To her, therefore, Master “Downy” now applied, having nothing beyond the rather shabby suit of black in which he stood up, which was certainly somewhat unsuitable, to say the least, for a sailor’s wear, particularly a man-o’-war’s man, as the once gravedigger had been transformed into.
He had well-nigh fully invested, in this way, the entire amount he had just received from the purser, Mr Nipper, on account of his advance pay as an “ordinary seaman,” that being his rating; when, I noticed, a dark-faced, long-nosed gentleman come up to him and speak.
The two then got into a violent altercation that speedily attracted everyone’s attention, a small crowd gathering round the disputants just abaft the mainmast.

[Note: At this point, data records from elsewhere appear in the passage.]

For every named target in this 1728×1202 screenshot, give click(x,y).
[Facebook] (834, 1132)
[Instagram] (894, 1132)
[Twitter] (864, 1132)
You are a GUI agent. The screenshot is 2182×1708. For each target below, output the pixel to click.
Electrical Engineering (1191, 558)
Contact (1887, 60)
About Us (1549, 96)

“I tell you I haven’t a ha’penny left,” I heard “Downy” say, after a lot of words passing between them the gist of which I could not catch. “No, not a ha’penny left, I swear. I’ve paid it all to this good lady here for clothes!”
“You haven’t paid me for the monkey jacket yet,” interposed Mrs Poll Nash, the bumboat woman, who was holding up the garment in question, waiting for the coin to be passed over before parting with it, the good lady having in her career learnt the wisdom of caution. “That’ll make three pun’ seventeen-and-six in all. Now, look sharp, my joker, or I’ll chuck the duds back into the wherry. I ain’t a-going to wait all day for my money, I tell you!”
“I’ll let you have it in a minute,” whined “Downy,” who was apparently afraid to show what he had in his pocket, the dark gentleman’s eye being upon him. “Can’t you give a fellow time? I ain’t a-going to run away.”